Written problem> Give the stretch from the line containing "Click the 公式サンプルあり badge beside Google ADK" through the line containing "pyautogui.click(x=212, y=222)", both included, as a JSON list of strings with one string per line and blank lines left out.

Material for the task>
--- Begin ---
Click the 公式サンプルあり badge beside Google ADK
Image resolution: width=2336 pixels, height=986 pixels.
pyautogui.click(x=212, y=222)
--- End ---
--- Begin ---
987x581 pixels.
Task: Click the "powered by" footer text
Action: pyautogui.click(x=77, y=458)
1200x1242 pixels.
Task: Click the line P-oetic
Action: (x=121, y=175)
--- End ---
Task result>
[
  "Click the 公式サンプルあり badge beside Google ADK",
  "Image resolution: width=2336 pixels, height=986 pixels.",
  "pyautogui.click(x=212, y=222)"
]